Querschüsse vom Querdenker
Initiator der Stuttgarter Corona-Proteste greift ZF, Bosch und Thyssen-Krupp an – Konzerne verteidigen Notwendigkeit der Pandemie-Maßnahmen
- Die Automobilzulieferer ZF und Bosch sowie der Industriekonzern Thyssen-Krupp wollen ihre Zusammenarbeit mit Media Access beenden und verlangen von der Stuttgarter Softwareagentur, die Referenznennung vom Internetauftritt zu entfernen. Die Agentur wirbt mit den Kundenbeziehungen für sich, indem sie Logos und Namen der Konzerne nutzt und die gelieferten Softwarelösungen beschreibt. Hinter Media Access steht der schwäbische Unternehmer Michael Ballweg, der die Gruppe „Querdenken 711“ins Leben gerufen hat, das die Gefährlichkeit des Coronavirus leugnet und bundesweit gegen Pandemieauflagen protestiert. Ballweg wirft ZF, Bosch und ThyssenKrupp, aber auch der Krankenkasse
TK und der Versicherung Huk Coburg vor, die die Geschäftsbeziehungen mit einer anderen Firma Ballwegs beendet haben, mit ihrem Vorgehen das Recht auf freie Meinungsäußerung zu unterdrücken.
Auf der Internetseite von Media Access berichtet Ballweg von den Aufforderungen der drei Konzerne und zitiert im Anschluss den Artikel 5 des Grundgesetzes. „Die Meinungsfreiheit ist nicht mehr gegeben“, sagt Ballweg der „Schwäbischen Zeitung“. „Es ist ja außergewöhnlich, dass fünf Unternehmen gleichzeitig an einem
Tag kündigen.“Es könne nicht an der Arbeit von Media Access liegen, „ich kann das nur in Zusammenhang mit unseren Demo-Aktivitäten bringen“.
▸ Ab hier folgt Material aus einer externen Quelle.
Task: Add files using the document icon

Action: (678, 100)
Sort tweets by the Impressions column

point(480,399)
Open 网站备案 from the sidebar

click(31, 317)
Gemeinsam mit Bosch hat Media Access nach Angaben Ballwegs eine Softwarelösung zum Einsatz von in Ruhestand gegangenen Mitarbeitern entwickelt. Dieses sogenannte Senior Experten Management haben von 2015 an auch ZF und Thyssen-Krupp genutzt. „Für die Referenznennung gibt es vertragliche Vereinbarungen, wir haben dafür großzügige Rabatte eingeräumt“, erklärt Ballweg. „Alle Verträge laufen noch bis Ende 2020.“
ZF erklärt, dass die Entscheidung, sich von Media Access zu trennen darauf beruht, dass die Agentur „offenbar beabsichtigt, das von uns bisher genutzte Softwareprodukt nicht mehr fortführen zu wollen“, sagt ein
Sprecher. „Daher werden wir einen neuen Anbieter auswählen, weshalb wir Media Access gebeten haben, die Referenznennung von der Unternehmensseite zu entfernen.“Bosch erklärt, dass die Verträge zum Jahresende auslaufen –„basierend auf einer finalen Entscheidung von Anfang des Jahres“. Für „entsprechende Referenzen“habe der baden-württembergische Traditionskonzern von seinem Widerrufsrecht Gebrauch gemacht, erläutert eine Sprecherin. ThyssenKrupp hat die Verträge für die Software, die „bereits heute nicht mehr aktiv im Einsatz ist“, nach Angaben eines Sprechers am 9. Juni gekündigt. „Gemäß einer Referenzvereinbarung kann ohne Nennung von Gründen verlangt werden, die Nutzung des Logos und des Namens als Referenz einzustellen“, sagt der Sprecher weiter.
Die Ansichten von „Querdenken 711“zur Corona-Gefahr teilen die Unternehmen nicht. Thyssen-Krupp weist darauf hin, dass für den Konzern „Covid-19 eine sehr reale, globale Pandemie ist, deren Ausmaße nicht absehbar sind und mit deren Auswirkungen wir weltweit täglich konfrontiert sind“. Bei Bosch heißt es: „Wo immer möglich setzen wir unser Know-how zur Eindämmung der Pandemie ein.“ZF setzt sich nach eigenen Angaben „intensiv mit der durch das Coronavirus hervorgerufenen Krise auseinander“. Das Unternehmen habe sich dafür ausgesprochen, dass „man Wirtschaft und Gesellschaft in dieser Situation nicht gegeneinander ausspielen darf“. Der Zulieferer begrüßt die Maßnahmen der Bundesregierung zur Begrenzung der wirtschaftlichen Schäden „ausdrücklich“.